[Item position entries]
....

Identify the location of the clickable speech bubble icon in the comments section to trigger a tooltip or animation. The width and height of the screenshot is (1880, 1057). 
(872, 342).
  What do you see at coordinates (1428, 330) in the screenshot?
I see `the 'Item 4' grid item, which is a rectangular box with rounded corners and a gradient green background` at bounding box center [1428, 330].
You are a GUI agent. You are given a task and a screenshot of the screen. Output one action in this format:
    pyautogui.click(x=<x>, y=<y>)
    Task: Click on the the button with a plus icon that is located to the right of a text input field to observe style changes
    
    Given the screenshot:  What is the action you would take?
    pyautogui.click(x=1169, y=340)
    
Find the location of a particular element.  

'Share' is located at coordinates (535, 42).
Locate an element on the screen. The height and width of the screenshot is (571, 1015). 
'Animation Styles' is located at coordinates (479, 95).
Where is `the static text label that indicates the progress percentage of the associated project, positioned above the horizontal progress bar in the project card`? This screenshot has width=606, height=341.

....

STATED TASK: Print the lines from the first one through the line containing "What do you", reproducing each one character for character.

WRITTEN ANSWER:
Identify the location of the clickable speech bubble icon in the comments section to trigger a tooltip or animation. The width and height of the screenshot is (1880, 1057). 
(872, 342).
  What do you see at coordinates (1428, 330) in the screenshot?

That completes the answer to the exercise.